▸ 给定问题: 请把下面所有行原样照抄一遍，答案里不要放图片。

▸ 给定数据:
+---+
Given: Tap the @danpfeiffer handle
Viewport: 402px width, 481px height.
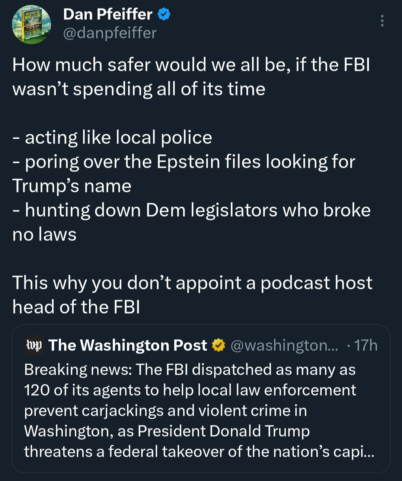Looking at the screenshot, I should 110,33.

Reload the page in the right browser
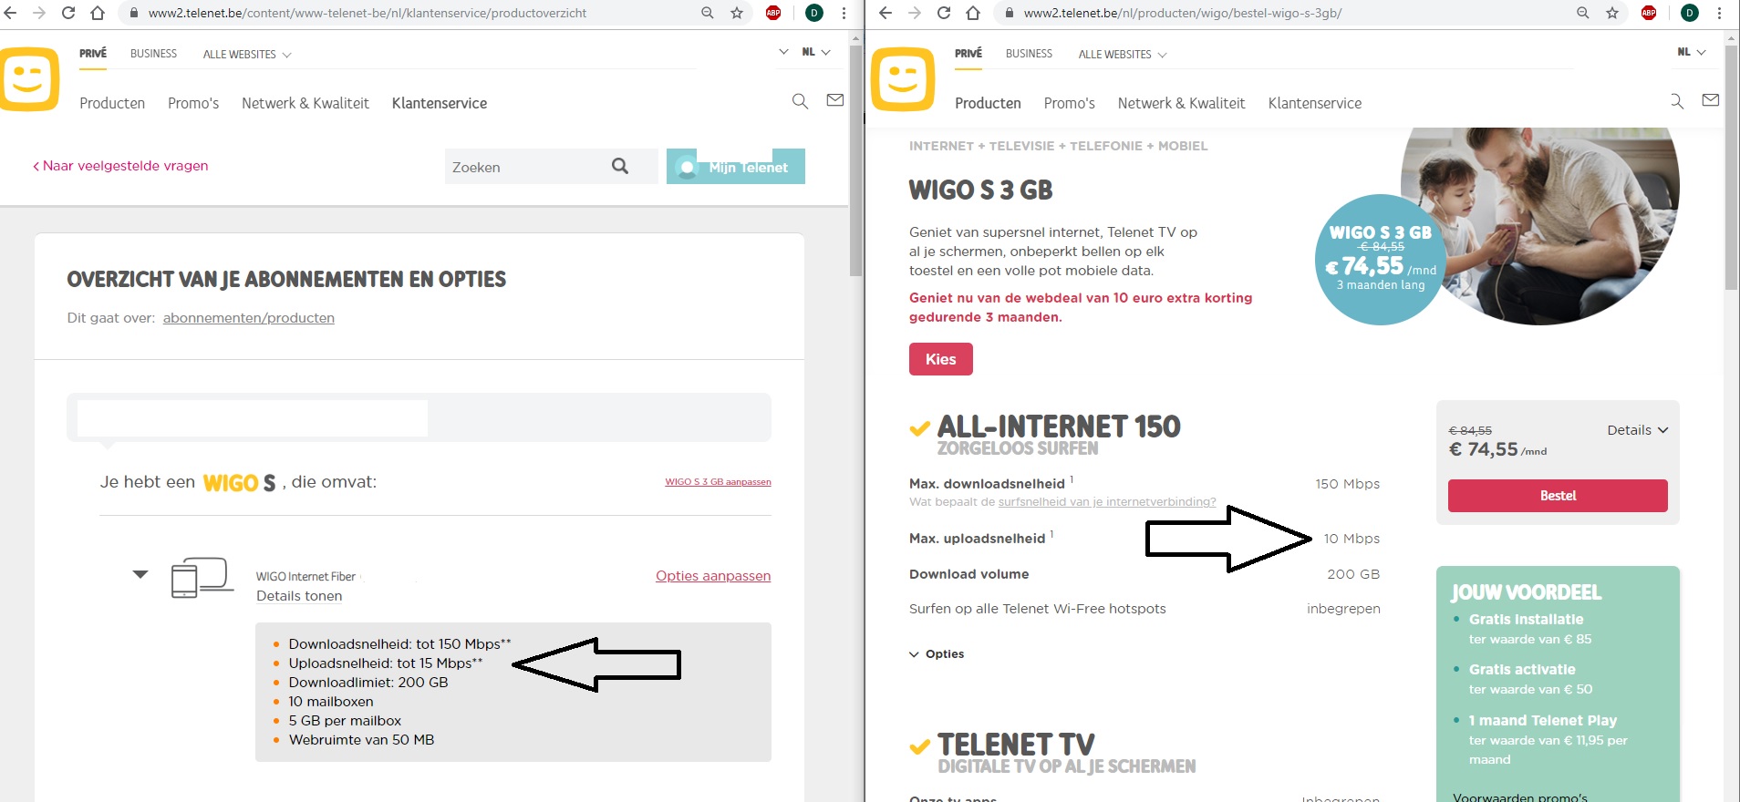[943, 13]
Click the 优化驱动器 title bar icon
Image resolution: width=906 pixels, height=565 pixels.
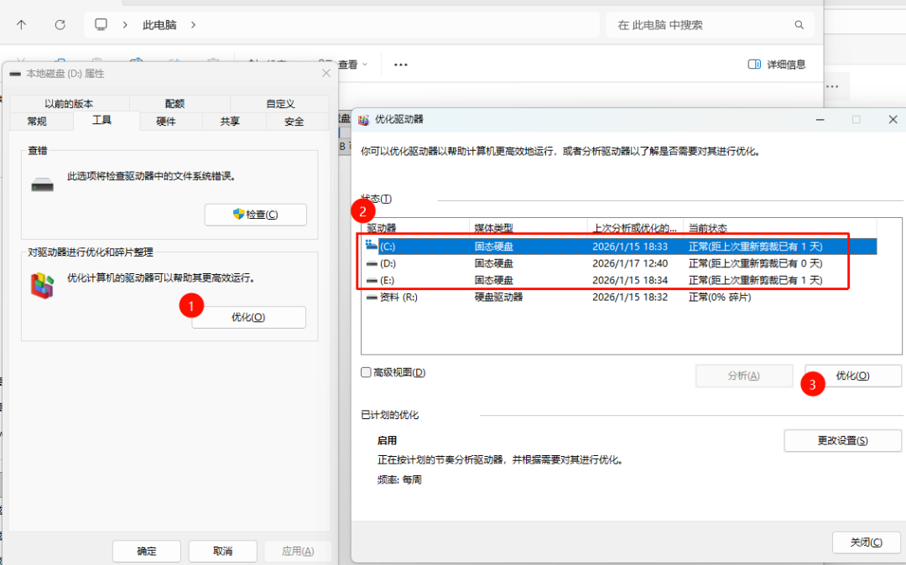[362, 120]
+---+
▸ 最终结果:
Given: Tap the @danpfeiffer handle
Viewport: 402px width, 481px height.
Looking at the screenshot, I should 110,33.

Reload the page in the right browser
[943, 13]
Click the 优化驱动器 title bar icon
Image resolution: width=906 pixels, height=565 pixels.
[362, 120]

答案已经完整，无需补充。